La crisis de combustible en Cuba sigue pasando factura, y ya no distingue entre negocios estatales o plataformas privadas. La escasez impacta de lleno en algo tan básico como la distribución de alimentos y productos esenciales, un problema que cada semana se vuelve más visible.

Katapulk, la plataforma vinculada al empresario cubanoamericano Hugo Cancio, lanzó una advertencia a sus clientes. Aunque asegura que mantiene activas las entregas en todo el país, reconoce que opera en un escenario logístico cada vez más complicado, marcado por la falta de combustible y las limitaciones del transporte interno.

El mensaje fue claro, aunque sin dramatismos: hoy el servicio funciona, mañana nadie garantiza nada. La propia empresa admitió que no puede prever cuánto tiempo podrá sostener los plazos actuales, dejando entrever una realidad que ya golpea a casi todo el sector comercial en la Isla.

Como medida preventiva, Katapulk recomendó adelantar compras. Traducido al lenguaje cotidiano del cubano de a pie: “aprovecha ahora, por si acaso”. En un entorno donde la incertidumbre es norma, esa sugerencia suena más a advertencia que a estrategia de marketing.

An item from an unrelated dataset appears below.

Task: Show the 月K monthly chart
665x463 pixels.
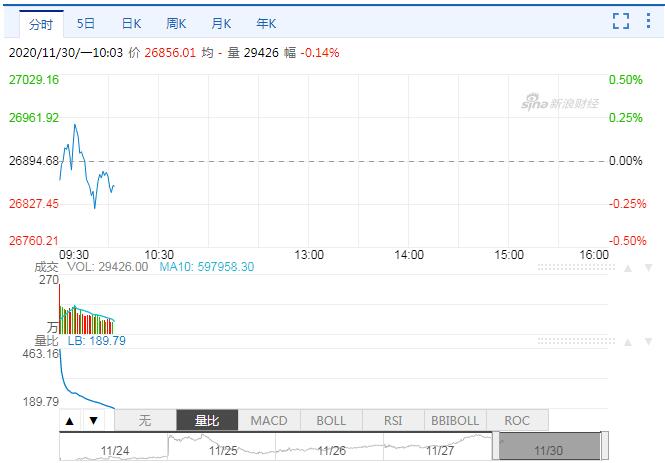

El panorama no es exclusivo de una sola plataforma. SuperMarket23, uno de los nombres más conocidos en la venta online dentro de Cuba, redujo drásticamente sus operaciones fuera de La Habana. La razón, otra vez, es la misma: no hay combustible para rutas largas.

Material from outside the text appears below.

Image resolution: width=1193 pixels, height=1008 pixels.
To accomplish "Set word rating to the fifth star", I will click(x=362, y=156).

Empresarios vinculados al sector han reconocido que mover mercancías por el país se ha convertido en una odisea. La capital resiste, en parte, gracias a vehículos eléctricos, mientras el resto del territorio enfrenta recortes, demoras y cancelaciones.

La situación también arrastra a empresas clave para la diáspora. Cubamax anunció restricciones severas, limitando envíos y suspendiendo entregas a domicilio. El argumento oficial apunta directamente a la escasez de gasolina, un obstáculo que ya condiciona hasta los servicios más demandados.

Lo paradójico es que, pese al colapso energético y logístico, varias tiendas virtuales continúan ofertando productos nacionales e importados. Un contraste que no pasa desapercibido en redes sociales, donde muchos se preguntan cómo se explica esa aparente normalidad en medio de tanta escasez.

Al final, la crisis de combustible no es solo un problema de transporte. Se ha convertido en otro factor que erosiona la ya frágil rutina económica del país, afectando desde grandes operadores comerciales hasta el cubano que simplemente espera un paquete.